-- PROVIDED RECORDS follows --

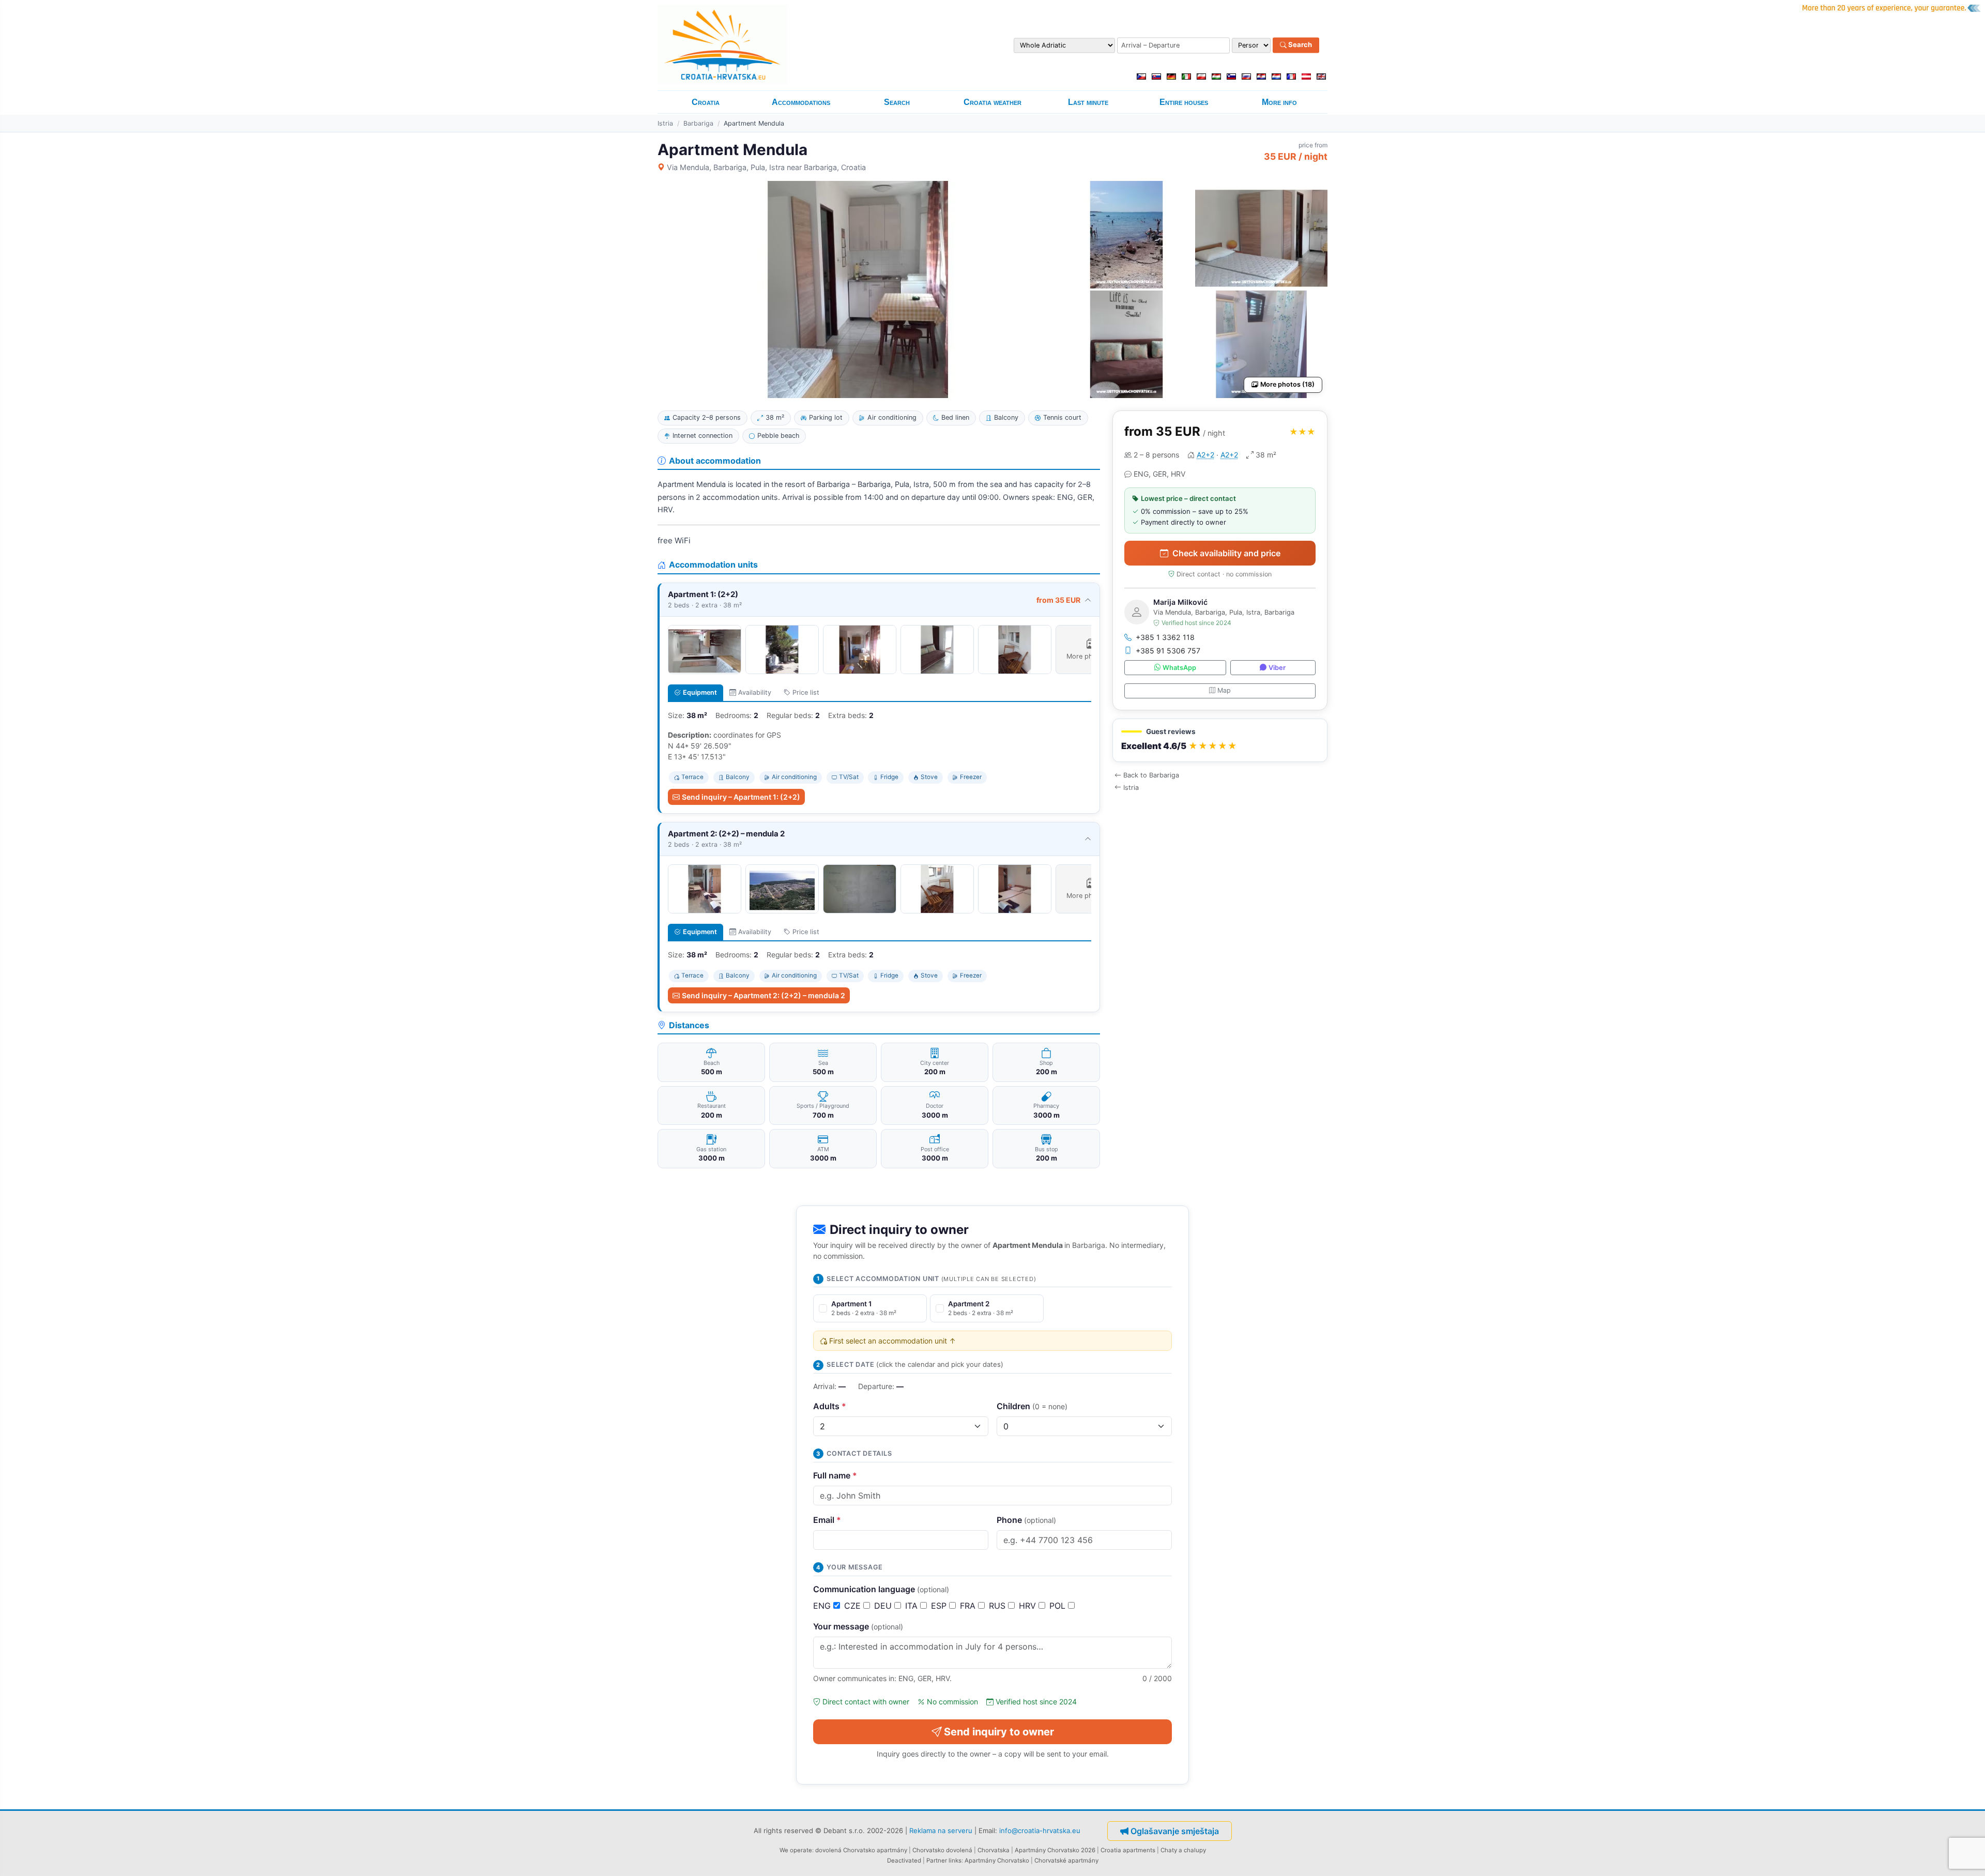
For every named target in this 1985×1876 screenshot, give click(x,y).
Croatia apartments (1128, 1850)
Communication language (881, 1589)
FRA (969, 1605)
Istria (665, 123)
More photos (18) (1287, 384)
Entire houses (1183, 102)
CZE (853, 1605)
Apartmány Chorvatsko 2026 (1055, 1850)
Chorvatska (994, 1850)
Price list (805, 692)
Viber (1277, 668)
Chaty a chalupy (1183, 1850)
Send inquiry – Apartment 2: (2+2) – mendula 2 (763, 995)
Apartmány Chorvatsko (997, 1860)
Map (1224, 690)
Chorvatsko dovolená (942, 1850)
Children (1032, 1406)
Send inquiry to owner (999, 1732)
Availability (754, 692)
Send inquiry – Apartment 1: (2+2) (741, 796)
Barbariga (698, 123)
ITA (912, 1605)
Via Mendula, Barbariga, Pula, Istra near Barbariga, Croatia (766, 167)
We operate (796, 1850)
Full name (835, 1475)
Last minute (1088, 102)
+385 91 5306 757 (1168, 650)
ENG (823, 1605)
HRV (1029, 1605)
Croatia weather (992, 102)
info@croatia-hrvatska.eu (1039, 1830)
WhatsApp (1179, 668)
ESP (940, 1605)
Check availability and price (1226, 553)
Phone (1026, 1520)
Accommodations (801, 102)
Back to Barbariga (1151, 775)
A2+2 (1205, 454)
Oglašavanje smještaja (1175, 1831)
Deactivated (904, 1860)
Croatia (706, 102)
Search (1299, 45)
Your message (858, 1626)
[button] (1219, 740)
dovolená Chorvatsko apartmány (861, 1850)
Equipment (700, 692)
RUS (998, 1605)
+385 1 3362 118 (1165, 637)
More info (1279, 102)
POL (1058, 1605)
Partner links (943, 1860)
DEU (884, 1605)
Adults (829, 1406)
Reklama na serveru (940, 1830)
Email (827, 1520)
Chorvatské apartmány (1066, 1860)
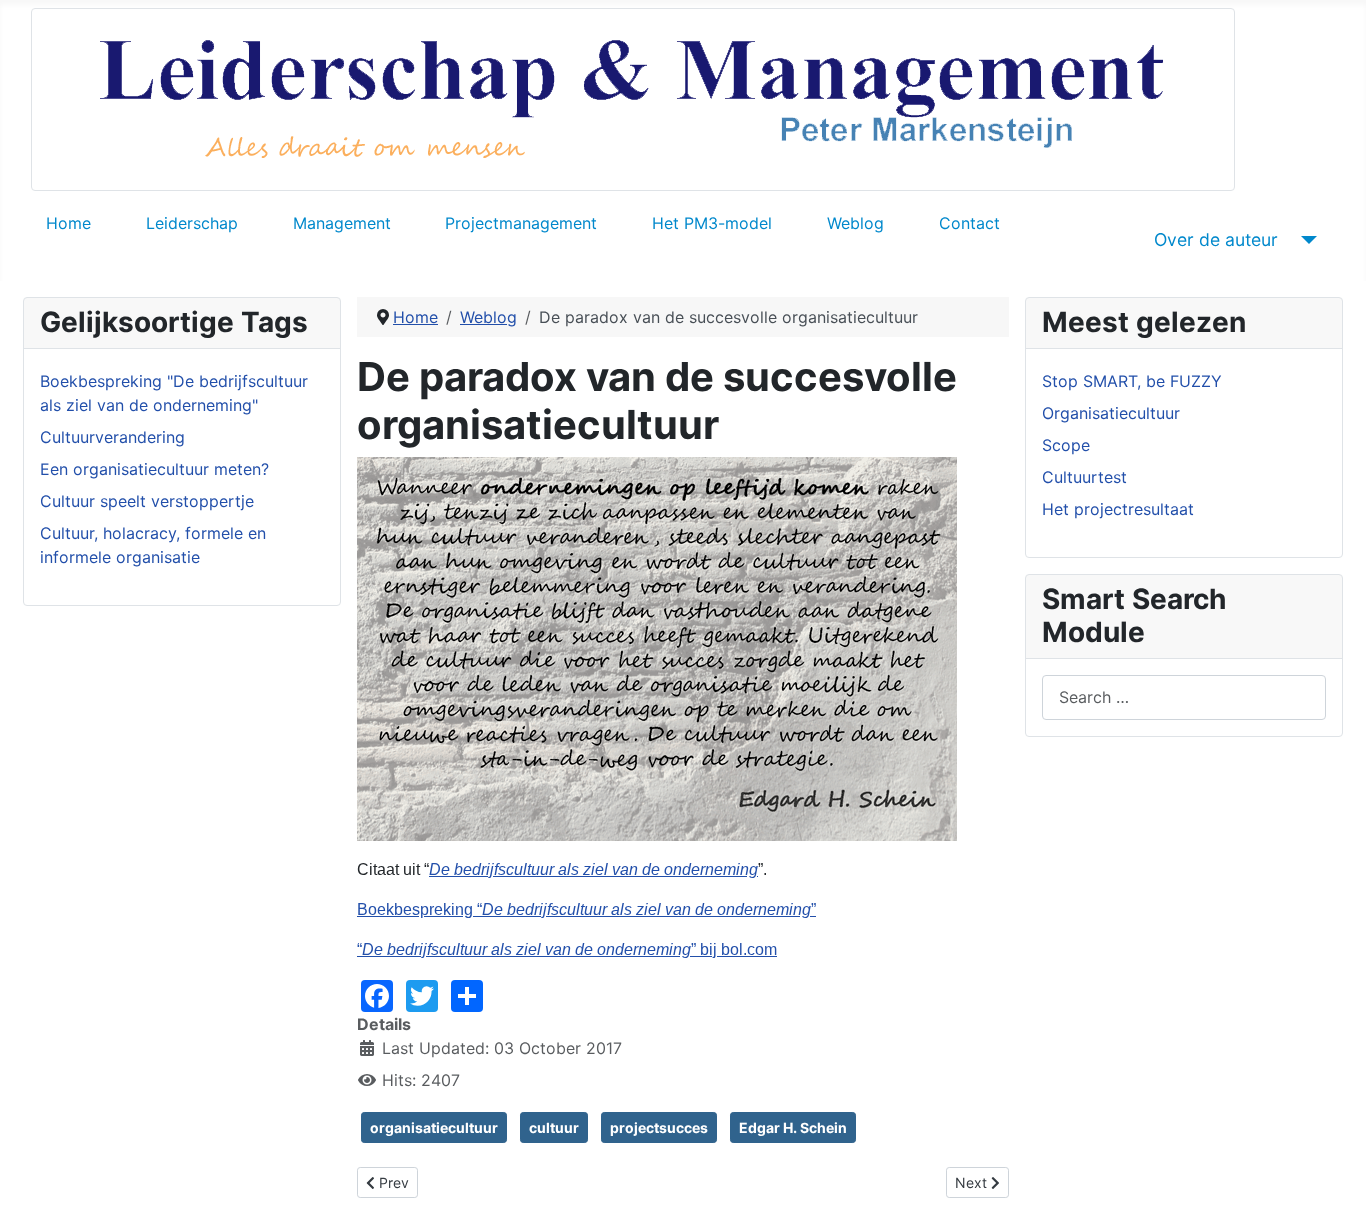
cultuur (554, 1127)
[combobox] (1184, 697)
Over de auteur (1216, 239)
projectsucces (659, 1127)
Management (342, 223)
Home (68, 223)
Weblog (855, 223)
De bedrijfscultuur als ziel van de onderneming (593, 869)
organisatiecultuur (434, 1127)
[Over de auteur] (1305, 240)
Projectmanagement (521, 223)
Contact (969, 223)
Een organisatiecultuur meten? (154, 469)
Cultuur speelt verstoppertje (147, 501)
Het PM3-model (712, 223)
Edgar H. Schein (793, 1127)
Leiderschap (192, 223)
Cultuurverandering (112, 437)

-- PROVIDED RECORDS concluded --

--- INSTRUCTIONS FOR THE TASK ---
Retype each entry exactly. No pictures.

--- ANSWER TO THE PROBLEM ---
For every named target in this 1985×1876 screenshot, give click(x,y).
Croatia apartments (1128, 1850)
Communication language (881, 1589)
FRA (969, 1605)
Istria (665, 123)
More photos (18) (1287, 384)
Entire houses (1183, 102)
CZE (853, 1605)
Apartmány Chorvatsko 2026 (1055, 1850)
Chorvatska (994, 1850)
Price list (805, 692)
Viber (1277, 668)
Chaty a chalupy (1183, 1850)
Send inquiry – Apartment 2: (2+2) – mendula 2 (763, 995)
Apartmány Chorvatsko (997, 1860)
Map (1224, 690)
Chorvatsko dovolená (942, 1850)
Children (1032, 1406)
Send inquiry to owner (999, 1732)
Availability (754, 692)
Send inquiry – Apartment 1: (2+2) (741, 796)
Barbariga (698, 123)
ITA (912, 1605)
Via Mendula, Barbariga, Pula, Istra near Barbariga, Croatia (766, 167)
We operate (796, 1850)
Full name (835, 1475)
Last minute (1088, 102)
+385 91 5306 757 (1168, 650)
ENG (823, 1605)
HRV (1029, 1605)
Croatia weather (992, 102)
info@croatia-hrvatska.eu (1039, 1830)
WhatsApp (1179, 668)
ESP (940, 1605)
Check availability and price (1226, 553)
Phone (1026, 1520)
Accommodations (801, 102)
Back to Barbariga (1151, 775)
A2+2 (1205, 454)
Oglašavanje smještaja (1175, 1831)
Deactivated (904, 1860)
Croatia (706, 102)
Search (1299, 45)
Your message (858, 1626)
[button] (1219, 740)
dovolená Chorvatsko apartmány (861, 1850)
Equipment (700, 692)
RUS (998, 1605)
+385 1 3362 118 (1165, 637)
More info (1279, 102)
POL (1058, 1605)
Partner links (943, 1860)
DEU (884, 1605)
Adults (829, 1406)
Reklama na serveru (940, 1830)
Email (827, 1520)
Chorvatské apartmány (1066, 1860)
cultuur (554, 1127)
[combobox] (1184, 697)
Over de auteur (1216, 239)
projectsucces (659, 1127)
Management (342, 223)
Home (68, 223)
Weblog (855, 223)
De bedrijfscultuur als ziel van de onderneming (593, 869)
organisatiecultuur (434, 1127)
[Over de auteur] (1305, 240)
Projectmanagement (521, 223)
Contact (969, 223)
Een organisatiecultuur meten? (154, 469)
Cultuur speelt verstoppertje (147, 501)
Het PM3-model (712, 223)
Edgar H. Schein (793, 1127)
Leiderschap (192, 223)
Cultuurverandering (112, 437)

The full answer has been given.